The result? A crowd-pleasing mix of Thai favourites running from creamy tom yum soups and hefty pad thai noodles to puffy Thai-style omelettes. Factor in other broadly “Asian” dishes – think meat and veg stir-fries, Japanese-style omurice starring fried rice wrapped in omelette, plus bubble tea – and it’s not hard to understand why such a broad church congregates at Wan’s.

Wan's Thai and Aussie restaurant

One afternoon while eating an early dinner, a Fijian family comes in to dine. As I finish, some tradies barrel through to grab some takeaway. Although the menu is built for mass appeal, Thomas can, if ingredients and time allow, prepare classic Isan dishes. Tom sarb is a zippy, sour soup fizzing with bright makrut leaf acidity while larb is a gutsy minced meat salad crunched up with toasted glutinous rice powder.
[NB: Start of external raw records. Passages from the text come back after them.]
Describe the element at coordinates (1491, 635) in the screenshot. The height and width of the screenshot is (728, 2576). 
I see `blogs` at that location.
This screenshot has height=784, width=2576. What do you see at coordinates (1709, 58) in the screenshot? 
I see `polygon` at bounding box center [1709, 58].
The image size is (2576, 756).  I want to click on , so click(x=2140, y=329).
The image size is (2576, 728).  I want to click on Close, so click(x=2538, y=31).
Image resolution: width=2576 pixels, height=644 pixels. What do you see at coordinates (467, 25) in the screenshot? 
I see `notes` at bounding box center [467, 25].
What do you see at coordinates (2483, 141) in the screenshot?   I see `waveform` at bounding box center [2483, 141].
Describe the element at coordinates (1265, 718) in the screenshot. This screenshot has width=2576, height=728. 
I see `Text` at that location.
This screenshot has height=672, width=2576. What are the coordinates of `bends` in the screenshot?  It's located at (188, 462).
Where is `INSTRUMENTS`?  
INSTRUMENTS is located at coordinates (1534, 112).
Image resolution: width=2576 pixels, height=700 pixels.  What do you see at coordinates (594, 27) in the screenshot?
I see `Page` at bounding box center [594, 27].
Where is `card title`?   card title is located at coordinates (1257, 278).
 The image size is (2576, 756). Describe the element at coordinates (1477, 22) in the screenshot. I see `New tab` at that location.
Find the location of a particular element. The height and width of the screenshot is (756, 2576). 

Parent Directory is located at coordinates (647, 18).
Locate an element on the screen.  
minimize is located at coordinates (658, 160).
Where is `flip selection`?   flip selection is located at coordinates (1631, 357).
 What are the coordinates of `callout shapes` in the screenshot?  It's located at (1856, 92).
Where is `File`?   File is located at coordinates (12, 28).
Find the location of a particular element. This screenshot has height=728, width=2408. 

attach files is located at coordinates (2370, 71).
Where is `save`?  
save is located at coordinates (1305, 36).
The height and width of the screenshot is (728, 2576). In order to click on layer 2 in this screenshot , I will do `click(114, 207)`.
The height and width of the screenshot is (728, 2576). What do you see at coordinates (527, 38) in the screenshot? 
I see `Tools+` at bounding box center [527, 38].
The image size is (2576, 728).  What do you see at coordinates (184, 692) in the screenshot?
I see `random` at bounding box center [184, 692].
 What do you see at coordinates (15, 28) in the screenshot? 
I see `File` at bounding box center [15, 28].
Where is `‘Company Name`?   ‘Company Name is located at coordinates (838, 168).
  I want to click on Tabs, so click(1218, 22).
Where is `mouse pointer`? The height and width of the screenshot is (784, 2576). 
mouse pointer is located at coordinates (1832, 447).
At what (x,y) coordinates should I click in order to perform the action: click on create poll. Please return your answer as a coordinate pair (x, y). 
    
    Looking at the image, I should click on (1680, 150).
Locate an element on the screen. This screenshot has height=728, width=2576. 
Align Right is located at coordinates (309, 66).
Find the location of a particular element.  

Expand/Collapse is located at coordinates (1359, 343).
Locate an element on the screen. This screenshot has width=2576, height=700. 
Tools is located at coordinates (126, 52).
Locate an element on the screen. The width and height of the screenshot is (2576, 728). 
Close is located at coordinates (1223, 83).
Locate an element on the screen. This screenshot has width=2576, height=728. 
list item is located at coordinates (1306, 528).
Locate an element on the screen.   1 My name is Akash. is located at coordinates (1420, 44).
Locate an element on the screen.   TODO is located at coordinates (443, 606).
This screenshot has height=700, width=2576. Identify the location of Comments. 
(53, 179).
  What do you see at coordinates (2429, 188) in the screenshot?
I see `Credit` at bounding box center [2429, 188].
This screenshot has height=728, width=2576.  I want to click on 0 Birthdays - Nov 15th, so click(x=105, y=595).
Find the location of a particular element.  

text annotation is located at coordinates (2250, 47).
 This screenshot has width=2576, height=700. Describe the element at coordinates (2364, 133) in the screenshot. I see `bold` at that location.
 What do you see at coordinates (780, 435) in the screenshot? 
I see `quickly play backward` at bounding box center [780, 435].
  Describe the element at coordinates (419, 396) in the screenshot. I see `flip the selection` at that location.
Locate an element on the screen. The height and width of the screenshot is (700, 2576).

If you’re in luck, she’ll have the ingredients on hand to make that aforementioned som tum too.  

In addition to cooking for guests, Wan’s also caters for those that want to cook for themselves with the front of the store doubling as a small Asian grocery store. Not only does she stock Thai products, she also carries items from Indonesia, Korea and other parts of Asia. It’s yet another way that Thomas is looking out for the good people of Katanning.